Cyberpunk: Well, everybody knows Gibson's books and Snow Crash, but the other required reading IMO are
Hardwired, by Walter Jon Williams (everything from Neuromancer, up to eleven) Little Heroes, by Norman Spinrad (Jem And The Holograms meets William Gibson) Fairyland, by Paul J. McAuley (to biopunk what Neuromancer is to cyberpunk) Market Forces, by Richard Morgan (Mad Max meets Wall Street) Shockwave Rider, by John Brunner (proto-cyberpunk)
General SF: I dunno what you've read, but the big ones everybody knows are:
Dune series, only the Frank Herbert books Foundation series, by Isaac Asimov Ringworld series, by Larry Niven Rendezvous With Rama, by Arthur C. Clarke Hyperion, by Dan Simmons Red Mars trilogy, by Kim Stanley Robinson Anything by Phillip K. Dick (mostly UBIK and A Scanner Darkly) or Robert E. Heinlein (mostly Starship Troopers; Stranger In A Strange Land; Have Spacesuit, Will Travel; and The Moon Is A Harsh Mistress) Anything by Ray Bradbury (Fahrenheit 451 FTW) A Clockwork Orange, by Anthony Burgess (try and get the British edition, the American version is missing the last chapter and includes a glossary that spoils the intended effect of the futuristic slang) 1984 and Brave New World, even though they're a bit "lit-class", lol. The Difference Engine, by William Gibson and Bruce Sterling Anything by Jules Verne or H.G. Wells, if you don't mind steampunk written when everything WAS steam.

### [Written request]
Please rewrite the reading list from "Cyberpunk: Well, everybody" to "John Brunner (proto-cyberpunk)", replacing "Neuromancer" with "Count Zero". The data comes from a separate source.

### [Recorded data]
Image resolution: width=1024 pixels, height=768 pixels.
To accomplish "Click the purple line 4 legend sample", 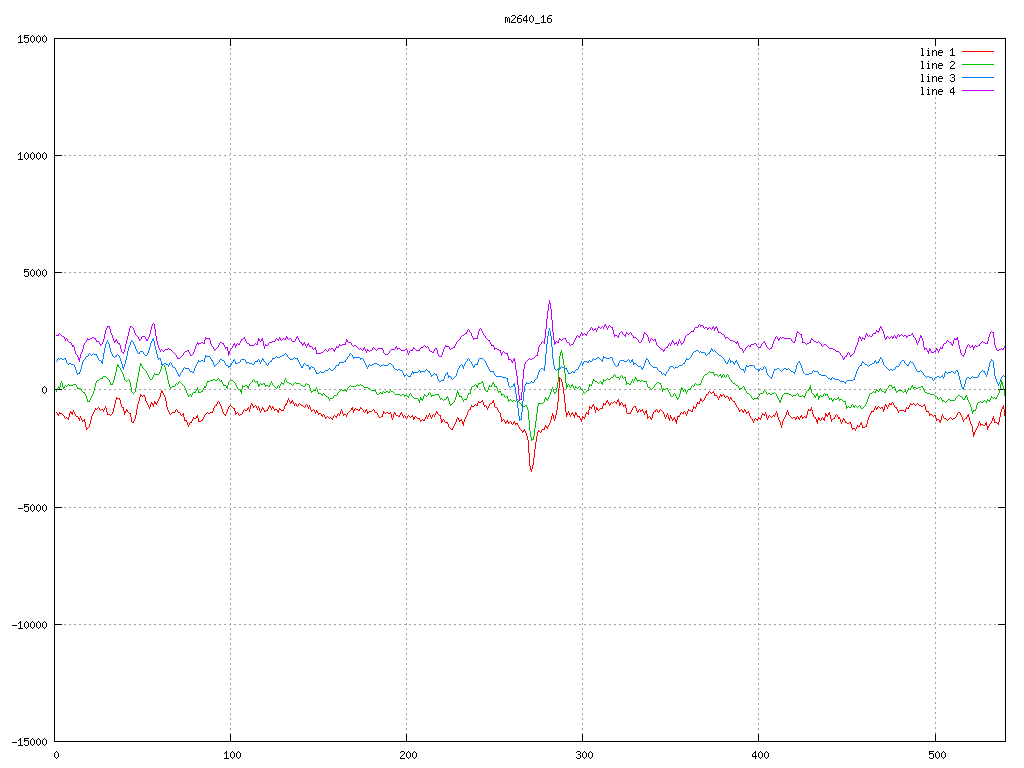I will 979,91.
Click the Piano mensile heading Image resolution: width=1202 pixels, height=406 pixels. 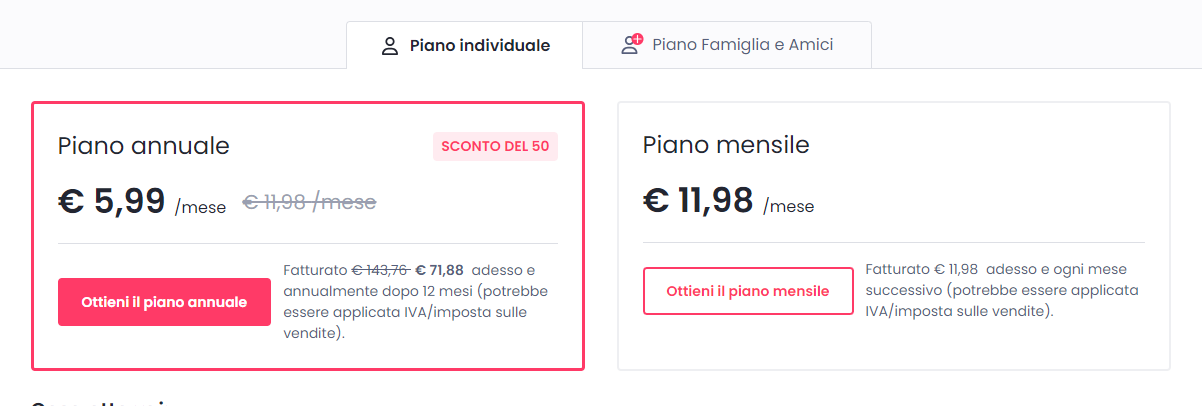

### [Task answer]
Cyberpunk: Well, everybody knows Gibson's books and Snow Crash, but the other required reading IMO are
Hardwired, by Walter Jon Williams (everything from Count Zero, up to eleven) Little Heroes, by Norman Spinrad (Jem And The Holograms meets William Gibson) Fairyland, by Paul J. McAuley (to biopunk what Count Zero is to cyberpunk) Market Forces, by Richard Morgan (Mad Max meets Wall Street) Shockwave Rider, by John Brunner (proto-cyberpunk)